- _Objective_
Format the stretch of items from the line containing "You are a computer-use agent. The" through the end of the items as a JSON list of strings, one string per line, with blank lines omitted.

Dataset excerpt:
- - - - -

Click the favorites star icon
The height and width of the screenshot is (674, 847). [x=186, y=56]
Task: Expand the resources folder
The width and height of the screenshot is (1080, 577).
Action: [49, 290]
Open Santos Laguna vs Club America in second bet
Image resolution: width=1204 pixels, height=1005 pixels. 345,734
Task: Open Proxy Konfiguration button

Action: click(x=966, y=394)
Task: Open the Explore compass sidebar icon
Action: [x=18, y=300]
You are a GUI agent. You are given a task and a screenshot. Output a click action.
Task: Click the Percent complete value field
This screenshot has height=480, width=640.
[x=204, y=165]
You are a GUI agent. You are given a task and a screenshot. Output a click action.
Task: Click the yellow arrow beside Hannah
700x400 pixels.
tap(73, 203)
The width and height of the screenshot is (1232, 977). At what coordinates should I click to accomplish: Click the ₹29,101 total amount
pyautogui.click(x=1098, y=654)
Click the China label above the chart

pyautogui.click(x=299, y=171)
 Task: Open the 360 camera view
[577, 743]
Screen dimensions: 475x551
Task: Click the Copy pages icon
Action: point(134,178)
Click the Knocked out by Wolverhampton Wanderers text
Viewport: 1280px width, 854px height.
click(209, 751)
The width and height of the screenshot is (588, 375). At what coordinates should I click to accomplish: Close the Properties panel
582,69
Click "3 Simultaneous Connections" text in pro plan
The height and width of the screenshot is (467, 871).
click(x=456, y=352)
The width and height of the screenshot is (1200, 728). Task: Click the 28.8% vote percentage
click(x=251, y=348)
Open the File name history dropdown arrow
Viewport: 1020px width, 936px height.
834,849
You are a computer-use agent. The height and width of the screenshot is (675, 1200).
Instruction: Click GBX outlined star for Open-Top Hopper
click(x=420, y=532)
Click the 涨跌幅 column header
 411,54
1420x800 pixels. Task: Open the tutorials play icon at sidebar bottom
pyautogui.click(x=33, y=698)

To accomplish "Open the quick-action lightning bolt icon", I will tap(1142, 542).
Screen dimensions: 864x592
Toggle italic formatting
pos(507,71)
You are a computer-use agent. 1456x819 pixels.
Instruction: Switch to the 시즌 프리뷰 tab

- - - - -

- _The reply_
[
  "You are a computer-use agent. The height and width of the screenshot is (675, 1200).",
  "Instruction: Click GBX outlined star for Open-Top Hopper",
  "click(x=420, y=532)",
  "Click the 涨跌幅 column header",
  " 411,54",
  "1420x800 pixels. Task: Open the tutorials play icon at sidebar bottom",
  "pyautogui.click(x=33, y=698)",
  "To accomplish \"Open the quick-action lightning bolt icon\", I will tap(1142, 542).",
  "Screen dimensions: 864x592",
  "Toggle italic formatting",
  "pos(507,71)",
  "You are a computer-use agent. 1456x819 pixels.",
  "Instruction: Switch to the 시즌 프리뷰 tab"
]